### Text:
+--

The Super Rich Can Now Stream Movies Still in Theaters to Their Penthouses

BY admin April 9, 2019 Movies ، News 8 views

If you were looking for another reason to hate the rich, Red Carpet Home Cinema is here to help out. For $1,500 to $3,000 per film, the company will let you rent first-run films from the comfort of your tricked out mansion.

You know, maybe I would like to screen a new movie from the comfort of my McMansion’s pool.
Photo: Getty Images

If you were looking for another reason to hate the rich, Red Carpet Home Cinema is here to help out. For $1,500 to $3,000 per film, the company will let you rent first-run films from the comfort of your tricked out mansion.

But not just anyone can sign up for this anti-MoviePass service. To qualify, you have to pass through a strict verification process. The New York Times reports applicants have to own a credit card with a limit of at least $50,000 and those approved must then buy and install a $15,000 streaming box that comes with piracy protections. Furthermore, Red Carpet Home Cinema isn’t available to just any old millionaire. Right now the service is only available in Los Angeles and New York. The company’s FAQ site says it will expand to additional markets later, but that for now, “it is our intent to limit membership in 2019.”

As for rental pricing, the company says films will be “variably priced” with most new films costing in the “low thousands”, with none falling below $500. What that will get you is two viewings within a 36-hour period. So far, the company has distribution deals in place with a number of major Hollywood studios, including Warner Bros., Paramount, Lionsgate, Annapurna, 20th Century Fox, and Fox Searchlight. Current films like Shazam! and Pet Sematary, as well as upcoming features like Rocketman and Detective Pikachu are among those advertised on the company’s site.

This isn’t a novel idea–Sean Parker of Napster and Facebook infamy pitched his version of a home-video service called Screening Room a few years ago and sought to offer movies at home for $50 each. Likewise, Prima Cinema offered a service in 2013 that just required you to install a $35,000 box for a $500 movie rental.

The main difference this time around is that Red Carpet is founded by two rich businessmen with no desire to disrupt a notoriously rigid industry: Fred Rosen, a former Ticketmaster president and CEO, and Dan Fellman, one of Hollywood’s most experienced film distribution executives. They’re also quite ambivalent when it comes to how many millionaires they need to actually sign up for their service. In an interview with the NYT, Rosen said the company could make $300 million annually if as few as 4,000 customers signed up. “We are a niche offering–I’m too old for disruption–but even if a studio makes $25 million to $40 million annually from us, that’s found money,” Rosen said in the interview.

Cool. Thanks rich people for prioritizing other rich people for a service literally everyone would want. Movie theater admissions dipped to 1.23 billion in 2017, the lowest number since 1995 according to the National Association of Theater Owners. That number bounced back a bit in 2018 to 1.3 billion, but increasing ticket prices and streaming services like Netflix, Hulu, and Amazon Prime Video continue to chip away at normal people’s incentive to haul their butts out to the theater. Meanwhile, MoviePass, Sinema, and other theater-owned subscription passes aimed at the rest of us normals continue to flail.

+--

### Available data:
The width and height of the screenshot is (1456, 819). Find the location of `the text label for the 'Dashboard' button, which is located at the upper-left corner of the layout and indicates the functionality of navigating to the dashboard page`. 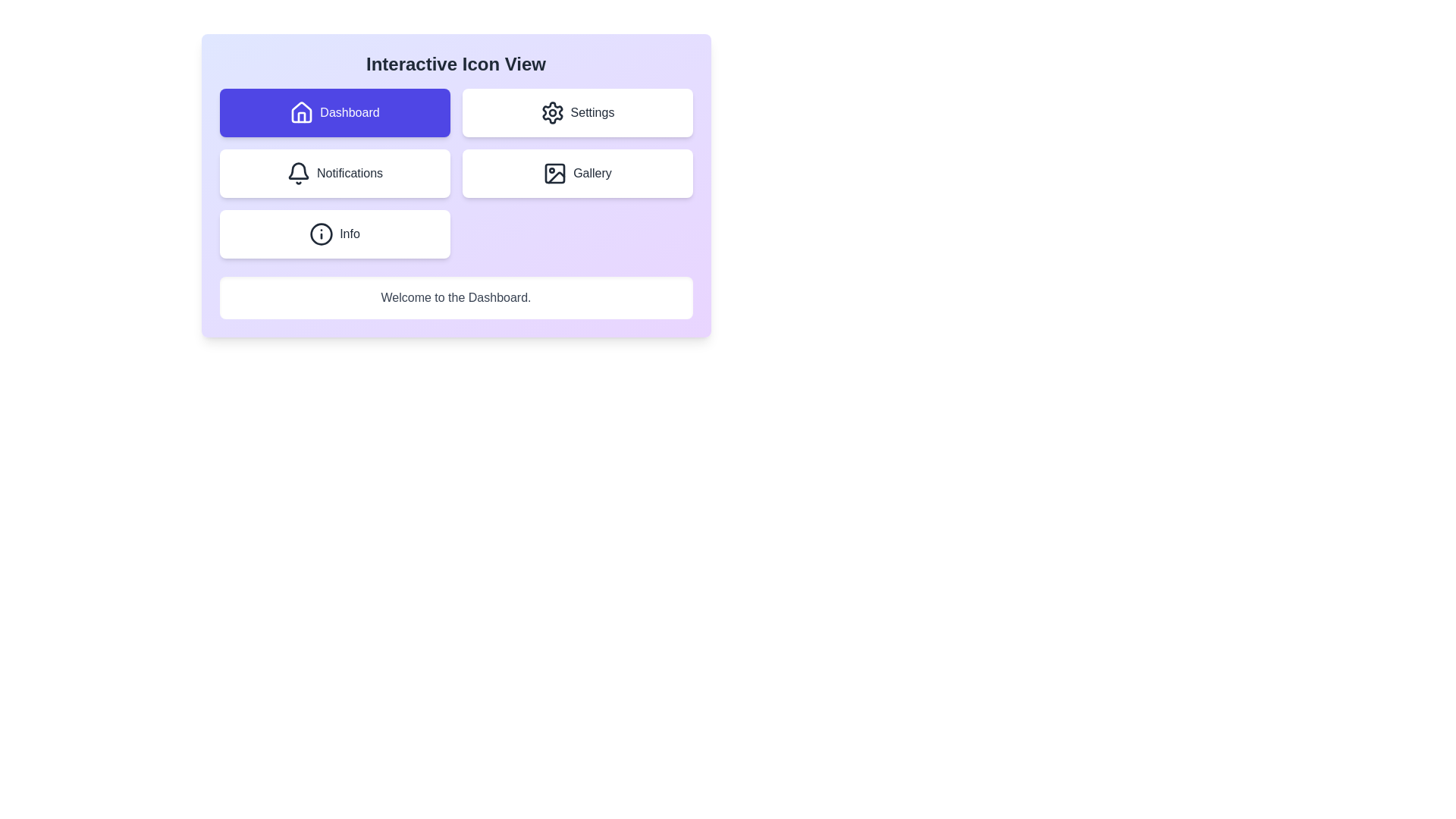

the text label for the 'Dashboard' button, which is located at the upper-left corner of the layout and indicates the functionality of navigating to the dashboard page is located at coordinates (349, 112).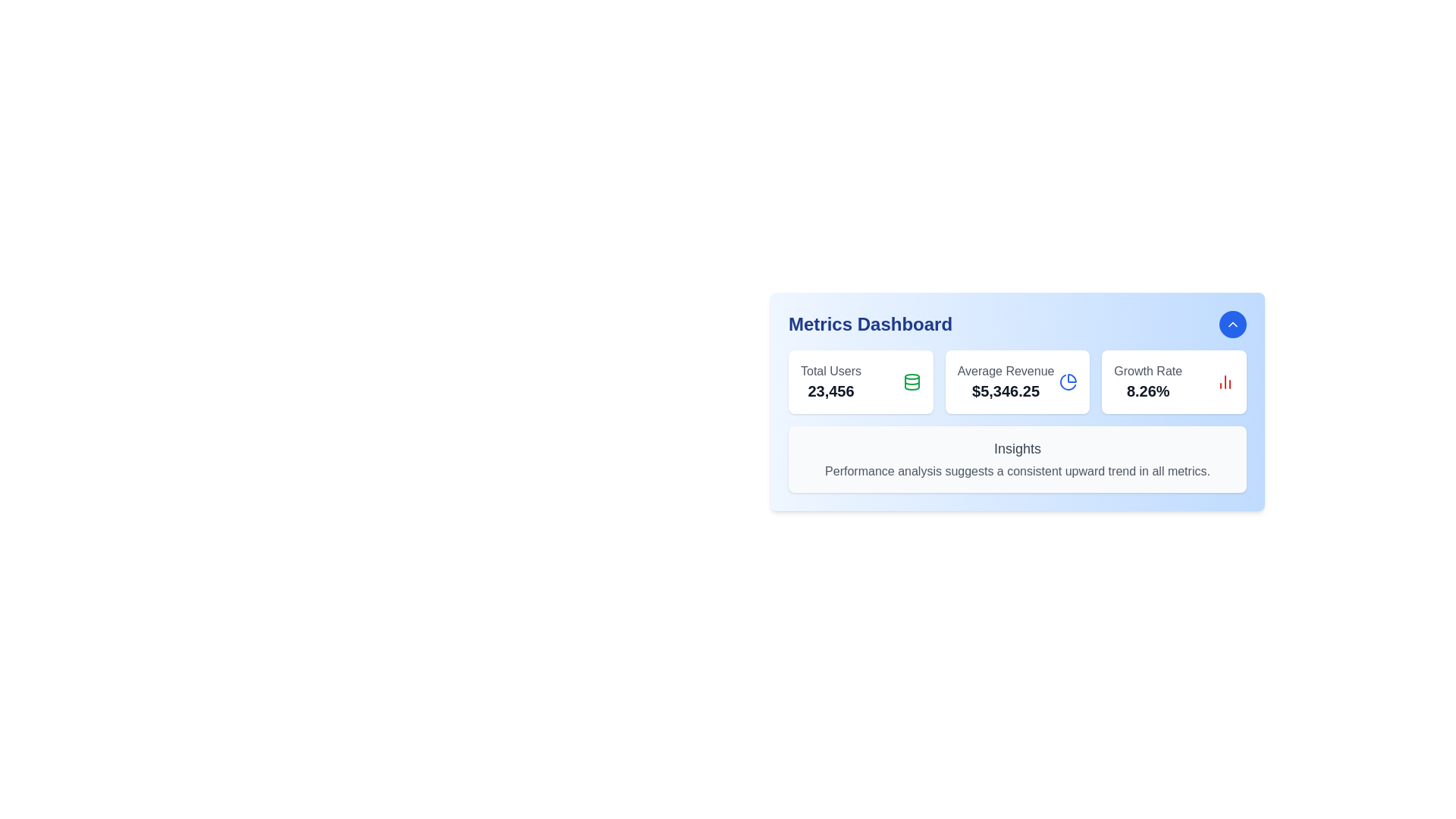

+--

### Work order 1:
Print the part of the article on Red Carpet Home Cinema starting at "Cool. Thanks rich" and ending at "continue to flail.".
### Work order 2:
Answer these questions from the article on Red Carpet Home Cinema:
(a) What is the minimum credit card limit an applicant must have?
(b) How many viewings does a rental allow, and within what period?
(c) How much did the box required by Prima Cinema's 2013 service cost?
The material above has no connection to the article on Red Carpet Home Cinema.

### Result 1:
Cool. Thanks rich people for prioritizing other rich people for a service literally everyone would want. Movie theater admissions dipped to 1.23 billion in 2017, the lowest number since 1995 according to the National Association of Theater Owners. That number bounced back a bit in 2018 to 1.3 billion, but increasing ticket prices and streaming services like Netflix, Hulu, and Amazon Prime Video continue to chip away at normal people’s incentive to haul their butts out to the theater. Meanwhile, MoviePass, Sinema, and other theater-owned subscription passes aimed at the rest of us normals continue to flail.

### Result 2:
(a) $50,000
(b) Two viewings within a 36-hour period
(c) $35,000